====== Extracted data ======

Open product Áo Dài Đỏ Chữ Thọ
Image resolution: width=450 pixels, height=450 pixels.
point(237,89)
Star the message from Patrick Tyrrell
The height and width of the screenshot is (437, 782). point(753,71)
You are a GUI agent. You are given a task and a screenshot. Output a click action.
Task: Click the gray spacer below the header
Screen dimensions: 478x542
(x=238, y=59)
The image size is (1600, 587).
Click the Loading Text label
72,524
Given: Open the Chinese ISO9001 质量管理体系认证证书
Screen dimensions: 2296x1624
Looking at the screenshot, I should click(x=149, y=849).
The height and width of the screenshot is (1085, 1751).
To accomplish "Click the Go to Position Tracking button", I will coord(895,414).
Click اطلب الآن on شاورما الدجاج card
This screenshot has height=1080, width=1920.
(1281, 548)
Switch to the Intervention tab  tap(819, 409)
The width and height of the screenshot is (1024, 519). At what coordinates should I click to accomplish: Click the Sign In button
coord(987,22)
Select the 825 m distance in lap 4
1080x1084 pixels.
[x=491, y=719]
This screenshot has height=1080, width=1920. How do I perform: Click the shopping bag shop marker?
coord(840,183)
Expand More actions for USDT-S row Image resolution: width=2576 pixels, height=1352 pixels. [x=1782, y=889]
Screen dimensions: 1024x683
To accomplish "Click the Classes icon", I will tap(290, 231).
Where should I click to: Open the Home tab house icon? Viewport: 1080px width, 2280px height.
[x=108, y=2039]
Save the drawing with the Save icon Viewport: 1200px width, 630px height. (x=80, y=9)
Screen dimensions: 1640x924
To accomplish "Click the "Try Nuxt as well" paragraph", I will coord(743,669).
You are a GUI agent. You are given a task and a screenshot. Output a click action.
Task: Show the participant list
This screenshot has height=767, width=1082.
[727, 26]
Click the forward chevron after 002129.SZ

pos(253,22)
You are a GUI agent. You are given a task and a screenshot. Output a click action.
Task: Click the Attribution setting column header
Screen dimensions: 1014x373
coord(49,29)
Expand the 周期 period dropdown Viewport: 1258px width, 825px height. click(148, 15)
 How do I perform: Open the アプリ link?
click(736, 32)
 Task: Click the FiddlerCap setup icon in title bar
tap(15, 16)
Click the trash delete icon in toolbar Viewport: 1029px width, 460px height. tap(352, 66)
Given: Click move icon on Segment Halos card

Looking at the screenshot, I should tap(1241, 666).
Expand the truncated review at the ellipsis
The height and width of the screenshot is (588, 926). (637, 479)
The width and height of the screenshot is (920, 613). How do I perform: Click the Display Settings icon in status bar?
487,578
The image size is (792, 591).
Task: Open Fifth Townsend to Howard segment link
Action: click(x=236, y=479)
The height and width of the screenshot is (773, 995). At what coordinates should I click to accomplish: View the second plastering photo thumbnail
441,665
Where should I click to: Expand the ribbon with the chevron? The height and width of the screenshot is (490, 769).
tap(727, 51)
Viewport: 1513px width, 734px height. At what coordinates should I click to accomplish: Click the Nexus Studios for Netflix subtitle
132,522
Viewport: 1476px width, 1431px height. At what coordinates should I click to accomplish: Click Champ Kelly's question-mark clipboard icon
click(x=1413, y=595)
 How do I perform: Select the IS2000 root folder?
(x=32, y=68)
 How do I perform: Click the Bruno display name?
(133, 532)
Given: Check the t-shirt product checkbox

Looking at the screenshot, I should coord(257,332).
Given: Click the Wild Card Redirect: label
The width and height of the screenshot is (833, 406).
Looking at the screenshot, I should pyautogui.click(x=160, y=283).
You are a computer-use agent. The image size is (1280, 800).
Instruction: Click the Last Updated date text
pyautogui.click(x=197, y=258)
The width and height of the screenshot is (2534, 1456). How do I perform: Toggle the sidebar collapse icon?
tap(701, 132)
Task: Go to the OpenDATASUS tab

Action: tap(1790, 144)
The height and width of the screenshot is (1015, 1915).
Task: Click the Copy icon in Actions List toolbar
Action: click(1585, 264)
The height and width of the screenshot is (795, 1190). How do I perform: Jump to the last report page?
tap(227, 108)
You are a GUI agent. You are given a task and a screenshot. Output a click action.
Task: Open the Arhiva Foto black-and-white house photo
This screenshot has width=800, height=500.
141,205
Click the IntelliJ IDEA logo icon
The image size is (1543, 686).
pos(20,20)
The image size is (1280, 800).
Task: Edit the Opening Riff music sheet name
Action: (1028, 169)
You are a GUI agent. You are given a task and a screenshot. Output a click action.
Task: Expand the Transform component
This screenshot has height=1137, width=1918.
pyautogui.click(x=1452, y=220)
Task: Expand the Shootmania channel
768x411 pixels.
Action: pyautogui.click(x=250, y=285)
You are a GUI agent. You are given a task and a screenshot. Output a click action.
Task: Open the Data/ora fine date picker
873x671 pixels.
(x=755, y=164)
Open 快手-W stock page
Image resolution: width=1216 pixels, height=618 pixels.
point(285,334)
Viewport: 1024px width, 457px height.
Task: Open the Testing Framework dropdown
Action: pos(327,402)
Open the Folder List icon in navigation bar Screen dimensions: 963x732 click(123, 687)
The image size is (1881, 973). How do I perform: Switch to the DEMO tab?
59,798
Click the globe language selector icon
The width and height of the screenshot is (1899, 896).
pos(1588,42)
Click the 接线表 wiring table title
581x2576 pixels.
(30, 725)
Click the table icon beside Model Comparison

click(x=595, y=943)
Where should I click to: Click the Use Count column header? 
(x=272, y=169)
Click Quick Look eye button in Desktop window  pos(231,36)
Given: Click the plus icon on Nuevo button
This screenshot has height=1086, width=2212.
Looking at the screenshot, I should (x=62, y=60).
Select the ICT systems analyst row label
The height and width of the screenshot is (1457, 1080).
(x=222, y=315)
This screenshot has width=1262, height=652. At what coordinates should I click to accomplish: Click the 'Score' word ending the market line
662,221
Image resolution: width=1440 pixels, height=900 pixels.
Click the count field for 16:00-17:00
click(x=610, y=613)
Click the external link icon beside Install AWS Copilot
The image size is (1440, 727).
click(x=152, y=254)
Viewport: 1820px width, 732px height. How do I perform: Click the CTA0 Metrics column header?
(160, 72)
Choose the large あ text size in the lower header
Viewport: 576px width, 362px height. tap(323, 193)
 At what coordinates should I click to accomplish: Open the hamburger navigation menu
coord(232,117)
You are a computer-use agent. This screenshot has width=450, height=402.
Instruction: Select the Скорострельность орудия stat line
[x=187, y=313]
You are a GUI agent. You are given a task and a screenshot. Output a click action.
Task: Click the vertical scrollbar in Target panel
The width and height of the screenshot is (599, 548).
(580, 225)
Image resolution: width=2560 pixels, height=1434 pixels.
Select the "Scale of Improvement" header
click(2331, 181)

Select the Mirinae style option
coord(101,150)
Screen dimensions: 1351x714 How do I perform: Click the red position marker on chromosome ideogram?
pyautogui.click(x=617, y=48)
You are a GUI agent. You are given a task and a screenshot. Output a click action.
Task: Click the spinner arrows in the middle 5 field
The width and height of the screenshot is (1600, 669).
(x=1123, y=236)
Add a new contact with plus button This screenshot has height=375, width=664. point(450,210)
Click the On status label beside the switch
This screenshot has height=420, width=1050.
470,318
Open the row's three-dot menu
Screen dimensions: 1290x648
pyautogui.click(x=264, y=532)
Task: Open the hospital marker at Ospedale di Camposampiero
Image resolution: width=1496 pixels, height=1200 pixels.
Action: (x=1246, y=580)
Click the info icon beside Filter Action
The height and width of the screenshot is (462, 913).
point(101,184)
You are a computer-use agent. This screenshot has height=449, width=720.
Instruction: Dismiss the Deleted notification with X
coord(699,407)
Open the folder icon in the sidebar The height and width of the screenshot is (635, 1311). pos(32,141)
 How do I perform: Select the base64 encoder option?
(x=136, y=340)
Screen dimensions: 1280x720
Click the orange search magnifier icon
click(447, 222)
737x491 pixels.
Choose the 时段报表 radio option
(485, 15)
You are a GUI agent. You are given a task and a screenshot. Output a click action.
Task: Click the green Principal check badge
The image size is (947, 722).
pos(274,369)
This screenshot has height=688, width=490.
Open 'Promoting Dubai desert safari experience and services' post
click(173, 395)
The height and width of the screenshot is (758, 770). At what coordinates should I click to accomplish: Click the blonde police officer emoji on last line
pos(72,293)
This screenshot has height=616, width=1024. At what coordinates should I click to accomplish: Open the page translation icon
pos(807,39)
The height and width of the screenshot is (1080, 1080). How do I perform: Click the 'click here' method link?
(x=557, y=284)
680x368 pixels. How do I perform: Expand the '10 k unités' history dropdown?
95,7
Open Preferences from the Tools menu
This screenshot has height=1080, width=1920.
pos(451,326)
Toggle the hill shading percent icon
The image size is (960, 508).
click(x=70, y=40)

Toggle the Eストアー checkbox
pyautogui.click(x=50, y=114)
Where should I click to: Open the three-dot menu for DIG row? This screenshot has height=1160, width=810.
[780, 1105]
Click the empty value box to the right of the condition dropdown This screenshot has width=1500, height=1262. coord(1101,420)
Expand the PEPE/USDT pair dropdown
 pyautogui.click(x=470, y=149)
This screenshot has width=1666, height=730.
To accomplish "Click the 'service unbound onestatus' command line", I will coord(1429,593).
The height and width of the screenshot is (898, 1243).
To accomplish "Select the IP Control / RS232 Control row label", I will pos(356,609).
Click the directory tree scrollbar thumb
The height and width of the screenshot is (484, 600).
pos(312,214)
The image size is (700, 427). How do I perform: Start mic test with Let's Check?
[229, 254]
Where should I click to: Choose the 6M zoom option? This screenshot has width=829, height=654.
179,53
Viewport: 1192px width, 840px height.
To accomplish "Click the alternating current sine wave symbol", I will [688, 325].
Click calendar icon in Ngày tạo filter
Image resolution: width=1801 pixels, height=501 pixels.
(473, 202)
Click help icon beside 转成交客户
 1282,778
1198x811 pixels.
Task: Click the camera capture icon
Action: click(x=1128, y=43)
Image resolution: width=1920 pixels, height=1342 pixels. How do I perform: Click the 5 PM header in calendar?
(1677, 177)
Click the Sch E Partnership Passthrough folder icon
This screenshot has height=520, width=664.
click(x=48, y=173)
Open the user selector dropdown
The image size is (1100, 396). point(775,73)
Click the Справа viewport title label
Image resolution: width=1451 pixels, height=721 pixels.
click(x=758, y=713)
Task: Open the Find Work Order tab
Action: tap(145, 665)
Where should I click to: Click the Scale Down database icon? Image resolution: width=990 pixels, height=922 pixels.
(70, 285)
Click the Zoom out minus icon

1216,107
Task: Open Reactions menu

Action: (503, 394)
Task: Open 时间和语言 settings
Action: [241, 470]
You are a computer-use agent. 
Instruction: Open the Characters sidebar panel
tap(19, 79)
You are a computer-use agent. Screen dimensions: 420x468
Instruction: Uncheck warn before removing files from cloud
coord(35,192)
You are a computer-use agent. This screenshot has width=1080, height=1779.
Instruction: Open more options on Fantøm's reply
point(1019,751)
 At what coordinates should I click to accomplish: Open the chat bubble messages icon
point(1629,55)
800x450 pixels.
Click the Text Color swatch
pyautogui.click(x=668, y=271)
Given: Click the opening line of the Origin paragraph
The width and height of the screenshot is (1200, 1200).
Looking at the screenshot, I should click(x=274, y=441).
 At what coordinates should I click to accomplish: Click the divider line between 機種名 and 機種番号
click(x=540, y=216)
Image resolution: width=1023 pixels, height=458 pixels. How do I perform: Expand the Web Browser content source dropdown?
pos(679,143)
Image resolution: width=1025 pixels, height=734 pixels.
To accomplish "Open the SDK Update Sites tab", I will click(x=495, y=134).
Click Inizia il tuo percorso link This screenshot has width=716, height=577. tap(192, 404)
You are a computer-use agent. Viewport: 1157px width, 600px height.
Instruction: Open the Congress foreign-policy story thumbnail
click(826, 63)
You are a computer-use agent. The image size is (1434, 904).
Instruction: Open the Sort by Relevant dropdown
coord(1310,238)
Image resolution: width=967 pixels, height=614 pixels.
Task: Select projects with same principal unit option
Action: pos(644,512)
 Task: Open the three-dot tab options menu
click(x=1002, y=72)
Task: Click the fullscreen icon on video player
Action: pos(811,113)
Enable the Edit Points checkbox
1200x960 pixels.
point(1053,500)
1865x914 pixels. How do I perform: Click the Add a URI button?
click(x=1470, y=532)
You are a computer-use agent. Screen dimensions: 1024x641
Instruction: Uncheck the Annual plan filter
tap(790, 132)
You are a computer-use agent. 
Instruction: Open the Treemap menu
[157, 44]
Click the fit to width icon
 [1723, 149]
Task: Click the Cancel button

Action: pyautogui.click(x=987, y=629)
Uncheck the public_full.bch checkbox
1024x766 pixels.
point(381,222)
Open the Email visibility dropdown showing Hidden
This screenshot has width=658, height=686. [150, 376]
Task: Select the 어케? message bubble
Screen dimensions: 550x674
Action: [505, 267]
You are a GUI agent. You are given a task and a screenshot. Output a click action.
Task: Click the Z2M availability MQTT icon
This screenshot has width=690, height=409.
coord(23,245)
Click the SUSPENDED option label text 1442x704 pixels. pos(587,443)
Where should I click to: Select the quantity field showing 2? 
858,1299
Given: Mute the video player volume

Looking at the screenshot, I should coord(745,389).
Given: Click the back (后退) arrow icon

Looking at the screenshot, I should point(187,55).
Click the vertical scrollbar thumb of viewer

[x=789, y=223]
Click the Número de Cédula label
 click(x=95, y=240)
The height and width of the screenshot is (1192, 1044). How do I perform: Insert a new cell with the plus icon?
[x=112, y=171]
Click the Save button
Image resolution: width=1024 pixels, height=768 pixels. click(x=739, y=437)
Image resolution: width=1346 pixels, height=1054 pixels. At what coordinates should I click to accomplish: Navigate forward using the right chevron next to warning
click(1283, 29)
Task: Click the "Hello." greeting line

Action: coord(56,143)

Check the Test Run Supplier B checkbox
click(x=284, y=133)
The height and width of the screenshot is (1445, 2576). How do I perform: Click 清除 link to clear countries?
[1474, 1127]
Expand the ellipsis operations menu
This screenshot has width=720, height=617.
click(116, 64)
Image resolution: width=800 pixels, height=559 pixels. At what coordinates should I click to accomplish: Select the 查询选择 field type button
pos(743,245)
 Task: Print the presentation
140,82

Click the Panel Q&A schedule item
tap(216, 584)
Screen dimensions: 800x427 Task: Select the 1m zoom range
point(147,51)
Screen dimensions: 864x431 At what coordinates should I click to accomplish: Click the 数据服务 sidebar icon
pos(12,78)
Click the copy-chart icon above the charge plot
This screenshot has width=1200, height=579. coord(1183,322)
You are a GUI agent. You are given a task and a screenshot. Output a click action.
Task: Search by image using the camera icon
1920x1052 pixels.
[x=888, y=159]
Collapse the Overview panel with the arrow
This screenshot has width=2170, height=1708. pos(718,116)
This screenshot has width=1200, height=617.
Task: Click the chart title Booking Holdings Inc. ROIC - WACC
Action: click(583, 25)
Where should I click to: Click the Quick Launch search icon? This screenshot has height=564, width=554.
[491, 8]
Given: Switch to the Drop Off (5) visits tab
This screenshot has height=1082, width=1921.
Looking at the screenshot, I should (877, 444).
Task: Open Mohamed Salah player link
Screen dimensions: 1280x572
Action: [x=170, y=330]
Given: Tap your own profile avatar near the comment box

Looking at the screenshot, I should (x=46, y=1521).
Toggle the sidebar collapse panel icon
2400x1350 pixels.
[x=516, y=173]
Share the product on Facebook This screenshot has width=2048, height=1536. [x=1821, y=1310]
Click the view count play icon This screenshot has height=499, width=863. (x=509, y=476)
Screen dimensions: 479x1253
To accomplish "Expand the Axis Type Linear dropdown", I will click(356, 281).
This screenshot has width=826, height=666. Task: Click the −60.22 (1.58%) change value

======

▸ **Your goal**
From the entries above, pick out each line containing the string "value" and copy those lines in their original order.

▸ **Solution to the exercise**
Click the empty value box to the right of the condition dropdown This screenshot has width=1500, height=1262. coord(1101,420)
This screenshot has width=826, height=666. Task: Click the −60.22 (1.58%) change value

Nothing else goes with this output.